Toccherà alle intese il compito di neutralizzare gli effetti degli aumenti medi sull’aiuto. La querelle sugli 80 euro interessa da vicino più di 300mila dipendenti pubblici, e promette di accompagnare il dibattito sui contratti anche dopo la manovra.
Il problema nasce dall’incrocio fra gli 85 euro (lordi) di aumento promessi dal rinnovo contrattuale, su cui la legge di bilancio interviene per completare il quadro dei finanziamenti, e il diritto a ricevere gli 80 euro (netti) del bonus Renzi. Nei giorni scorsi era circolata l’ipotesi di blindare nella manovra la clausola che salva gli 80 euro dall’effetto-aumenti, ma le sue quotazioni si sono drasticamente ridotte. Essendo complicato, per ragioni politiche ma anche costituzionali, distinguere esplicitamente la sorte dei dipendenti pubblici da quella di chi lavora nel privato e non ha salvaguardie, i tecnici hanno studiato una rimodulazione complessiva delle fasce di reddito a cui sono rivolti gli 80 euro: oggi il “decalage”, che abbassa il bonus all’aumentare dei guadagni dichiarati dal contribuente, si applica fra 24mila e 26mila euro di reddito, e per attenuare gli effetti dei rinnovi contrattuali si era pensato di correggere al rialzo entrambe le fasce. Ma una scelta del genere costa, e non raggiunge del tutto l’obiettivo.
La decisione finale sarà presa in questi giorni, ma l’idea è quella di lasciare il compito ai contratti, come del resto prevedeva anche l’intesa firmata da governo e sindacati il 30 novembre dell’anno scorso.
A guardare con interesse diretto alla questione sono oltre 300mila dipendenti pubblici, come mostrano i numeri elaborati dall’Aran (l’agenzia che rappresenta la Pa come datore di lavoro).
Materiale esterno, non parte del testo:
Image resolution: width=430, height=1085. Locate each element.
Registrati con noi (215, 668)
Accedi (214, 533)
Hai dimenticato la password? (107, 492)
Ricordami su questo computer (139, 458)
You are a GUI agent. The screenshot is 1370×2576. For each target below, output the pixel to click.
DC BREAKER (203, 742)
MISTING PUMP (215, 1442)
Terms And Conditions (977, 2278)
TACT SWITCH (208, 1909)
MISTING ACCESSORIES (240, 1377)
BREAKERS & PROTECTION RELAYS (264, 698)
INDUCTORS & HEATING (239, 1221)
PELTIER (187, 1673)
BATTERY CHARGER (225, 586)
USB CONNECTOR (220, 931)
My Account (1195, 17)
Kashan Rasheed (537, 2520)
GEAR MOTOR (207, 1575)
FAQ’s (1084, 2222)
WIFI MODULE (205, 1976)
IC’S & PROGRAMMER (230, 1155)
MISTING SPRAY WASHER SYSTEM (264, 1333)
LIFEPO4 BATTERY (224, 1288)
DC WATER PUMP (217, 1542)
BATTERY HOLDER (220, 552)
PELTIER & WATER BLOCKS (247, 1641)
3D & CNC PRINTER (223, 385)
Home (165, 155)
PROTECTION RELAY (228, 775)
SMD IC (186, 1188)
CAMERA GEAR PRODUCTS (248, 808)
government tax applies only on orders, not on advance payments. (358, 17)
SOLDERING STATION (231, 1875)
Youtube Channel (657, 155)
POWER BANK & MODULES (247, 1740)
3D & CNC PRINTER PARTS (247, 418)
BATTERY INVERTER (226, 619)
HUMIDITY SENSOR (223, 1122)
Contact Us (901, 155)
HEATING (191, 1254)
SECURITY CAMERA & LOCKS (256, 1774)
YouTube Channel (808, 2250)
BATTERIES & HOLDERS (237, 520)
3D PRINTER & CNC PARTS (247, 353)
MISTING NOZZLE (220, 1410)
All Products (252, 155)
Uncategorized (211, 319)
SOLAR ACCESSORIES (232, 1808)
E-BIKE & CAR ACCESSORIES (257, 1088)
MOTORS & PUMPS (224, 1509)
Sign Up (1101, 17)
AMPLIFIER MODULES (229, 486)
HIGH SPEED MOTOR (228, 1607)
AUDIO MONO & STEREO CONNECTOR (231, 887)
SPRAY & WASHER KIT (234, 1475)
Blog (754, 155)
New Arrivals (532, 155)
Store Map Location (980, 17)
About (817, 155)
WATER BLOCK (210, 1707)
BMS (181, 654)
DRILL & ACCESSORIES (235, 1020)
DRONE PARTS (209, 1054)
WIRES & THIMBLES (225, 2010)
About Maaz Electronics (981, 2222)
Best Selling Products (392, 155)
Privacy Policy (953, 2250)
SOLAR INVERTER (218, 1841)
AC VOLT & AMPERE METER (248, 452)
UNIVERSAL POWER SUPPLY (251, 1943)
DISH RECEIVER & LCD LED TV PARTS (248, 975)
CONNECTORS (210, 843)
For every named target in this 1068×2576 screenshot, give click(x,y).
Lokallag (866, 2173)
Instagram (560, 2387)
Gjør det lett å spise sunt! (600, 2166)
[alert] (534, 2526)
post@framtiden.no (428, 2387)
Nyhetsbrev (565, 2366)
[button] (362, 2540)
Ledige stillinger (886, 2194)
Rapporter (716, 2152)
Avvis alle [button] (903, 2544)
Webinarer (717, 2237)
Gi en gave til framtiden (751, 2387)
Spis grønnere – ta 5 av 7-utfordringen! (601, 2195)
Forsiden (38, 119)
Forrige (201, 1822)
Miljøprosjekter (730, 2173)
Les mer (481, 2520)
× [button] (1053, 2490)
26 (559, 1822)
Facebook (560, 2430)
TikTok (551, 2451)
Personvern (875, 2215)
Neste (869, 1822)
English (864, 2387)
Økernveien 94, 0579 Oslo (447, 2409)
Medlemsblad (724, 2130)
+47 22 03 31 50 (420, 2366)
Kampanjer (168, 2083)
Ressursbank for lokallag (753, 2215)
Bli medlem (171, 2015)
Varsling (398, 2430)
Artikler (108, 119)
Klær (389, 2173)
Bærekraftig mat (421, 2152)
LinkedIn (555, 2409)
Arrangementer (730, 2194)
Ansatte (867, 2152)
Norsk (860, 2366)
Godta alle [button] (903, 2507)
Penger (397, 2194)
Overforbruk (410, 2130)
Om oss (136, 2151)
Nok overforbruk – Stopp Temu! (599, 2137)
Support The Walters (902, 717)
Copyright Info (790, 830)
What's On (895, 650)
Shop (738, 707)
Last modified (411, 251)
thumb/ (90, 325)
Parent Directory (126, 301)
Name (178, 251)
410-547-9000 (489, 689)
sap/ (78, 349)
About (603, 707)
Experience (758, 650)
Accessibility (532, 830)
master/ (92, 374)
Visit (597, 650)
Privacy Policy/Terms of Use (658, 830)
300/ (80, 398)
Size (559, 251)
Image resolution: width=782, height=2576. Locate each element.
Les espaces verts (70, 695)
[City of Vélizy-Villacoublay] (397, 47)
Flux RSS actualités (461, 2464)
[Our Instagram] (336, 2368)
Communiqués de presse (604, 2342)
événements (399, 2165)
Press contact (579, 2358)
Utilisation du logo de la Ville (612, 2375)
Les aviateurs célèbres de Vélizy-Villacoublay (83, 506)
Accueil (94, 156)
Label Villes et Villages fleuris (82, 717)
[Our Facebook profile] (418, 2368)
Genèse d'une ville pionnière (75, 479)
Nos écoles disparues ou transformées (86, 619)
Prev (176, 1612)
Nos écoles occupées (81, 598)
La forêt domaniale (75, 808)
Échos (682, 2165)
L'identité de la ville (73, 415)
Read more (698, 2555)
Sono 309mila i dipendenti di Stato ed enti locali che guadagnano fra 24mila e 26mila euro, e si collocano quindi nella fascia in cui ogni ritocco al rialzo nella busta paga si tradurrebbe in un taglio al bonus. La questione, però, può toccare anche una parte delle 53mila persone che oggi si fermano fra 23mila e 24mila euro, e rischiano di entrare nel decalage con i nuovi contratti. Gli 85 euro lordi promessi dall’intesa dell’anno scorso significano infatti 1.105 euro lordi all’anno (e 1.529 di costo complessivo a carico delle finanze pubbliche, compresi i contributi).
Come se ne esce? La prospettiva, si diceva, è di rimandare la palla ai contratti, con l’applicazione di quel principio della «piramide rovesciata» che secondo il governo dovrebbe concentrare gli aumenti sulle fasce di reddito più basse, per compensarle del peso della crisi di finanza pubblica sopportato in questi anni. La strategia è chiara ma la sua traduzione pratica non è semplice. Gli 80 euro dipendono dal reddito complessivo, e non solo da quello da lavoro, e questo impone il meccanismo che ogni anno ridisegna il perimetro dell’aiuto in base alle dichiarazioni fiscali. I contratti potrebbero quindi accantonare una dote per mettere in pista un sistema simile, oppure più semplicemente modulare gli aumenti tenendo conto delle ricadute generali sul bonus ma rinunciando alla tutela individuale.
In ogni caso, visti i numeri la tutela costerebbe oltre 200 milioni di euro, per compensare una “perdita” media di 40 euro pro capite. Per ministeri ed enti pubblici nazionali il problema finanziario non si pone, perché fonti del governo confermano che la manovra metterà a disposizione dei contratti altri 1,7 miliardi (gli 850 milioni scritti nel Dpb riguardano solo gli effetti sull’indebitamento, ma una parte degli aumenti torna ai conti pubblici in termini di tasse), portando a 2,9 miliardi il finanziamento complessivo. Le stesse cifre confermano però che al momento è difficile trovare aiuti aggiuntivi per sanità, regioni ed enti locali: che dovrebbero quindi cercare nei propri bilanci i soldi per aumenti e salvaguardia dei bonus.